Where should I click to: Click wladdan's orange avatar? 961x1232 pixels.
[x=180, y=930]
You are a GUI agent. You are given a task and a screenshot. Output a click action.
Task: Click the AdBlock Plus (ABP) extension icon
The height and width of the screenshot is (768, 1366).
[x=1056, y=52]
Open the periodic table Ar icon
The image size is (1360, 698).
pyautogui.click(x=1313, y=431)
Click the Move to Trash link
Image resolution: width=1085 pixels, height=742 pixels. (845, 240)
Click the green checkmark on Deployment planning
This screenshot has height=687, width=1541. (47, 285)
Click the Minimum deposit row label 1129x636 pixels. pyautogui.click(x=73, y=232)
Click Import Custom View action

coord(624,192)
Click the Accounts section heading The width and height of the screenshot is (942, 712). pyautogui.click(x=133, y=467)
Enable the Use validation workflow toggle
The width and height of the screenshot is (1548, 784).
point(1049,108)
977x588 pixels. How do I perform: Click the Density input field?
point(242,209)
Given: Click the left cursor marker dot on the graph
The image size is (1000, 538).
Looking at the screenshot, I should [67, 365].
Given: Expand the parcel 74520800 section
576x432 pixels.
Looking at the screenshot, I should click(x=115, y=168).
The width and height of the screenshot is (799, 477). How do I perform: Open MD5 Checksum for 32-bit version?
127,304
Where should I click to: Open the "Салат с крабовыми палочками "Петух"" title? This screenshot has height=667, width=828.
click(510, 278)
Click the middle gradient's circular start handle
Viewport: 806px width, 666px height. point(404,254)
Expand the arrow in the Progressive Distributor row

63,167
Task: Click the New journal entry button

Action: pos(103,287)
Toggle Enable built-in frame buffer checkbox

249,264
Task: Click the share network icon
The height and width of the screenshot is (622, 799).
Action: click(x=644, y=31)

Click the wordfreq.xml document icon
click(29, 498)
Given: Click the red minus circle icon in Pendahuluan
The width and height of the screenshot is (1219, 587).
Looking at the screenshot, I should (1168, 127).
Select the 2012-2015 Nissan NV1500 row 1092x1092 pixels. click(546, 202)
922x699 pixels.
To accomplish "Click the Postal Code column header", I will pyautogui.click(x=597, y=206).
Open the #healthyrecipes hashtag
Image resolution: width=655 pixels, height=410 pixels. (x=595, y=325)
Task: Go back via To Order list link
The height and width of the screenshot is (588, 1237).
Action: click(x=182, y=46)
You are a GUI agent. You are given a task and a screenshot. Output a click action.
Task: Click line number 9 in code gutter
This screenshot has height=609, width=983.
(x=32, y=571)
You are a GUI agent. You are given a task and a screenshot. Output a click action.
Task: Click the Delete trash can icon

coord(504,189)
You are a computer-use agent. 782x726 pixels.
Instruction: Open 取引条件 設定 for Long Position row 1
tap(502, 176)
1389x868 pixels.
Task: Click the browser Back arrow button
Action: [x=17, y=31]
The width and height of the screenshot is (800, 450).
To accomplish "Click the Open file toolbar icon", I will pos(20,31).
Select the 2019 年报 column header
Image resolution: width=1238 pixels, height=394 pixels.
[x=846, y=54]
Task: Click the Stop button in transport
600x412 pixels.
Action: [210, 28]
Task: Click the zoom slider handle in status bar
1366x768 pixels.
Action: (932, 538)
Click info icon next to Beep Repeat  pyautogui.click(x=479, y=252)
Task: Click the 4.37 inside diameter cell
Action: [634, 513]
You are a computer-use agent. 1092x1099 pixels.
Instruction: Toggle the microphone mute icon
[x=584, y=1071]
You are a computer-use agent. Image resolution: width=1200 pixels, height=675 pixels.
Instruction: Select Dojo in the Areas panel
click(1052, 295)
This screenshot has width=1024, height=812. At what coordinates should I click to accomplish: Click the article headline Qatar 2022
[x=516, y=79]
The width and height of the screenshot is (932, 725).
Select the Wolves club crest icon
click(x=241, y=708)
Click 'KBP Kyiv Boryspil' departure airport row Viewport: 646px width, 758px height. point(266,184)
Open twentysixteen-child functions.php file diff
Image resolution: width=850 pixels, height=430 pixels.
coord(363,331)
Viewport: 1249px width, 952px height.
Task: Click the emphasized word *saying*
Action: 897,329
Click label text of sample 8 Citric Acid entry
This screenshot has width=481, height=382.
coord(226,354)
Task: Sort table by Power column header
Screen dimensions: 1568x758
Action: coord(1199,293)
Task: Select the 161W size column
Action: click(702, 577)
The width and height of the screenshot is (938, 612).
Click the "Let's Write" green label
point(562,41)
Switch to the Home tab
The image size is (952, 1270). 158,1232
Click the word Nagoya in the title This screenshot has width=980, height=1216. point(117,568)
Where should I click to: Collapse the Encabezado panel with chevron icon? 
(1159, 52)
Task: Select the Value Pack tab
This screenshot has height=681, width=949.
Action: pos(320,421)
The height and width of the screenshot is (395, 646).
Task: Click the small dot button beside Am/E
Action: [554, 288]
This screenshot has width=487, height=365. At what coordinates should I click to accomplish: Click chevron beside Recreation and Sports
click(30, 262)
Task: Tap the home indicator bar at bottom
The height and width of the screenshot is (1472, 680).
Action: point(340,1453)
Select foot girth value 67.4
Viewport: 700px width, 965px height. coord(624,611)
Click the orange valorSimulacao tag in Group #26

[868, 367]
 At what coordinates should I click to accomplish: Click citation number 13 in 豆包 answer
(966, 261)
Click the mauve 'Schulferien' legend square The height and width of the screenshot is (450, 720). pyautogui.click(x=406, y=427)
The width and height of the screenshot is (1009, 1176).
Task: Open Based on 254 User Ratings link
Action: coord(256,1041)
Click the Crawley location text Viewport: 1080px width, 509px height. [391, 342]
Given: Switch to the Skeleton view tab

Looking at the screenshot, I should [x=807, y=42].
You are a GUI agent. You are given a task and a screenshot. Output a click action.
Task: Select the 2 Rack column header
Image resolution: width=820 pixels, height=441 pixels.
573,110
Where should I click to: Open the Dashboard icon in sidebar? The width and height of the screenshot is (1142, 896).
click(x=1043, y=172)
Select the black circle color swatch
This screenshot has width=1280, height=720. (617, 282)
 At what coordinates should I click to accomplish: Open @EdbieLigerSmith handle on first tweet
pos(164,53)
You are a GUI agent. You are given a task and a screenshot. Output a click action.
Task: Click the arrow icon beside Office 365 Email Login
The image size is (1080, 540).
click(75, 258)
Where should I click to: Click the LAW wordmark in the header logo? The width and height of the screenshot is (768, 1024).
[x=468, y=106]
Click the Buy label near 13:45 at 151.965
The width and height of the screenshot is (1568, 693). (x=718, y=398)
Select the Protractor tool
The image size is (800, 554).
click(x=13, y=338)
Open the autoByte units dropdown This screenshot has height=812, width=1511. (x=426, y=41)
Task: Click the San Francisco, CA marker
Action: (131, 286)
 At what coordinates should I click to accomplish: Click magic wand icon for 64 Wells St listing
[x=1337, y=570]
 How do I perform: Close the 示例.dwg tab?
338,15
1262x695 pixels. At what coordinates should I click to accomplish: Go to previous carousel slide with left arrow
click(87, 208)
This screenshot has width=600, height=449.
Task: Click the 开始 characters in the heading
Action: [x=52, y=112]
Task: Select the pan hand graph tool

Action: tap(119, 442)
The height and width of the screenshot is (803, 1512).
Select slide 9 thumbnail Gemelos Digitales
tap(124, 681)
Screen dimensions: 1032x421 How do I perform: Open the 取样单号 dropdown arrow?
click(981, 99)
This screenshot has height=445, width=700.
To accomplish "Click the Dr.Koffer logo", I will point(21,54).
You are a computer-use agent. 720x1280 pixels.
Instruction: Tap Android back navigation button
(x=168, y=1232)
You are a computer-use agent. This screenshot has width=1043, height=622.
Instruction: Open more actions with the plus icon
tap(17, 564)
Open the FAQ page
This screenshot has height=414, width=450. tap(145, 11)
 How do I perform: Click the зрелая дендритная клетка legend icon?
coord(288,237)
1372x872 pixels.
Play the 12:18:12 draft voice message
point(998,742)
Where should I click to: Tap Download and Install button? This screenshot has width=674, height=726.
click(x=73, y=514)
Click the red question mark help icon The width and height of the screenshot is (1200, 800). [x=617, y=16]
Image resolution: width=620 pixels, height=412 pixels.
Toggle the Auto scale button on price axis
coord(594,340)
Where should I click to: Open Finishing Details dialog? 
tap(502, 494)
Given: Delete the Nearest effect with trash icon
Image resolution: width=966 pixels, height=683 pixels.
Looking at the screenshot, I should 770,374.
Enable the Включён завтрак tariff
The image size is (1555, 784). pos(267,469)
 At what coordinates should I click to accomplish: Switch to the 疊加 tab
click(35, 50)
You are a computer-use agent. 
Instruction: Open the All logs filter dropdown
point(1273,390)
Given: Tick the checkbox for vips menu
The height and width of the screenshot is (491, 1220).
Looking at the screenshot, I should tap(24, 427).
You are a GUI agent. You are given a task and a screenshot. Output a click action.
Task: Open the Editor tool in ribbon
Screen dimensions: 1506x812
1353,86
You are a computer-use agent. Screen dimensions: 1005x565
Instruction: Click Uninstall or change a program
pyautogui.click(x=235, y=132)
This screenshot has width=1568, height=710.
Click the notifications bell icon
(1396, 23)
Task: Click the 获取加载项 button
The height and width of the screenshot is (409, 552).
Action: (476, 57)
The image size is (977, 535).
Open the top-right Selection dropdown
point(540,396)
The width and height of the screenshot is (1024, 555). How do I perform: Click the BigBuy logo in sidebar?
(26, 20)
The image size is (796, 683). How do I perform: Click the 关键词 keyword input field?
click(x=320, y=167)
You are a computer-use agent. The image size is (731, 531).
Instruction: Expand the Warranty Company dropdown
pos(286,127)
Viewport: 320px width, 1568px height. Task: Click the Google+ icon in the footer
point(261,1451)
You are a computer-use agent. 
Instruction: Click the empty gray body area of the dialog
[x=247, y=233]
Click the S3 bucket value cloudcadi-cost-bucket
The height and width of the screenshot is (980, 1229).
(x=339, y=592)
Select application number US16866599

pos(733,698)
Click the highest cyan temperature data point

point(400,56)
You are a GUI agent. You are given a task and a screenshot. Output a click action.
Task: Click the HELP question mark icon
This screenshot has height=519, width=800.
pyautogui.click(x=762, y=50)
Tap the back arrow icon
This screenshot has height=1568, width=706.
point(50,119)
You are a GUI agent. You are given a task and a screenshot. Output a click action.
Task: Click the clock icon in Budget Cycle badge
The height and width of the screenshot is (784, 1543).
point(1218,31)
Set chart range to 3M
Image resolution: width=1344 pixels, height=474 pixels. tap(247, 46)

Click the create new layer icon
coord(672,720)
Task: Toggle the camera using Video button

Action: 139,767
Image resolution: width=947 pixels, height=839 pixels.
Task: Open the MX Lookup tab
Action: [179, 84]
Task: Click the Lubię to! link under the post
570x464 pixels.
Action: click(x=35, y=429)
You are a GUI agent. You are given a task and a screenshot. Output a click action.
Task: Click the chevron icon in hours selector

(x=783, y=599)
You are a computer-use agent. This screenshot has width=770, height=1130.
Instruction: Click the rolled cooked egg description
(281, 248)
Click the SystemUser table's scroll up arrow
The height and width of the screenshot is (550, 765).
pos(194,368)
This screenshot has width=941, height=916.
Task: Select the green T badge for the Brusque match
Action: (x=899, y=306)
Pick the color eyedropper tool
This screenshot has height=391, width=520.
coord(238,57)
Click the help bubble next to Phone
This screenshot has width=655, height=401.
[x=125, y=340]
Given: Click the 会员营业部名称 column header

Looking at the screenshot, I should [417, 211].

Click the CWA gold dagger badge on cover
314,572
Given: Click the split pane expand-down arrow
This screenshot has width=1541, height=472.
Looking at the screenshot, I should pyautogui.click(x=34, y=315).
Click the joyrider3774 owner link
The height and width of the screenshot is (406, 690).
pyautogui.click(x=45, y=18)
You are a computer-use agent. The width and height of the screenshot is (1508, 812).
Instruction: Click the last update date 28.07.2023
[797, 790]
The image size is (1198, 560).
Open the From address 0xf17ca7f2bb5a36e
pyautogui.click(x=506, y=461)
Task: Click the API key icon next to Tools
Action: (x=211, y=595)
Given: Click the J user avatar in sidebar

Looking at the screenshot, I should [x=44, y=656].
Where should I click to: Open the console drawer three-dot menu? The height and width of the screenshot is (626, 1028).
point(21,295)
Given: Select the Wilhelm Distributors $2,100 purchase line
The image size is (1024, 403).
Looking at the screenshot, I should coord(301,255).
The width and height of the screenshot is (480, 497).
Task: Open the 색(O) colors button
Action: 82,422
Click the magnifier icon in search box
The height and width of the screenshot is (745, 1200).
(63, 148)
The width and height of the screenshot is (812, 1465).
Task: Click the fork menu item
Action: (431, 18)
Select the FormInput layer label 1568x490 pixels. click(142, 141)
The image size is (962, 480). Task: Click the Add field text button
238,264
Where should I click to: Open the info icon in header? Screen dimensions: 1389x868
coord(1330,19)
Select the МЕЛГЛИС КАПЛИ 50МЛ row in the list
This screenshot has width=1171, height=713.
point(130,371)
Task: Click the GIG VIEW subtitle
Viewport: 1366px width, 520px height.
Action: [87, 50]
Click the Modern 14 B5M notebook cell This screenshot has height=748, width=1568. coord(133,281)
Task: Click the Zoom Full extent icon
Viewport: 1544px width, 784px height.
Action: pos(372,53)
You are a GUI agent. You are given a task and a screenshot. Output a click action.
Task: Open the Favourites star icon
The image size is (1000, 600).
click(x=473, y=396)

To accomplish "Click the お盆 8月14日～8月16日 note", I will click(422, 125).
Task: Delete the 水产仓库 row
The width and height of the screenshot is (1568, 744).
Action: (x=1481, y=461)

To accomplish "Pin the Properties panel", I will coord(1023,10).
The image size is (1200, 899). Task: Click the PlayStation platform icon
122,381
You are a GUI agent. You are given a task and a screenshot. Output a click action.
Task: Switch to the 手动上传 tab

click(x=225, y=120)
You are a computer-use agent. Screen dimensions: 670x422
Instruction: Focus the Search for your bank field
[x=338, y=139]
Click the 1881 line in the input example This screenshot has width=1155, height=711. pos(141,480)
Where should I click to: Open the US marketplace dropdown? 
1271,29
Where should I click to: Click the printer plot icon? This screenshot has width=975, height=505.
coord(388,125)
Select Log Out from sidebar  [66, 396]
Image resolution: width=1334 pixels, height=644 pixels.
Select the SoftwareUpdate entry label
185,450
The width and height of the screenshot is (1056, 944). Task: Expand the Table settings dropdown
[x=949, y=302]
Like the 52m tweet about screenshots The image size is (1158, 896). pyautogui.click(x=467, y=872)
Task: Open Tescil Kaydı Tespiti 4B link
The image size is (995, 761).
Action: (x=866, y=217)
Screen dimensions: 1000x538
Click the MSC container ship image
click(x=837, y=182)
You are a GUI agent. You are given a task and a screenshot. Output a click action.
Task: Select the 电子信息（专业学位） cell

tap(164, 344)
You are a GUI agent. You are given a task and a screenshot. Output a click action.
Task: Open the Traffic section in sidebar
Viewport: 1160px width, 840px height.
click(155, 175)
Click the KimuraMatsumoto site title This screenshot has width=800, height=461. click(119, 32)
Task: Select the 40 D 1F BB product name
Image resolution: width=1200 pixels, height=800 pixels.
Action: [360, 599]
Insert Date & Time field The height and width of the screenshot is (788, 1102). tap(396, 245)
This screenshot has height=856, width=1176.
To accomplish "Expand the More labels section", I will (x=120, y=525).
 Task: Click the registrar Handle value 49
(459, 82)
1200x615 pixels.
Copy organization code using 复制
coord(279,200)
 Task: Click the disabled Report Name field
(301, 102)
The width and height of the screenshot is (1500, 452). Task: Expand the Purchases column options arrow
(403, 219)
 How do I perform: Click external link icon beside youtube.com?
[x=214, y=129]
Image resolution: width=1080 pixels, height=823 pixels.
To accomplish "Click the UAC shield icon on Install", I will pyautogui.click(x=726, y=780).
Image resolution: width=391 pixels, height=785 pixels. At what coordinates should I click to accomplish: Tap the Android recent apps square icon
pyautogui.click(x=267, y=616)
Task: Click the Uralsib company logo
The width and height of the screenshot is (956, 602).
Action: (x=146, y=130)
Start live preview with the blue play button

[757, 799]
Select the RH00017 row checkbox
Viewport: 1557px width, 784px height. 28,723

===============

▸ Task brief: What do the lines above say from the one containing "Given: Tick the checkbox for vips menu" down to the one containing "Task: Open the Editor tool in ribbon"? Return them exactly, both end lines included, and only them.

▸ Result for this task:
Given: Tick the checkbox for vips menu
The height and width of the screenshot is (491, 1220).
Looking at the screenshot, I should tap(24, 427).
You are a GUI agent. You are given a task and a screenshot. Output a click action.
Task: Open the Editor tool in ribbon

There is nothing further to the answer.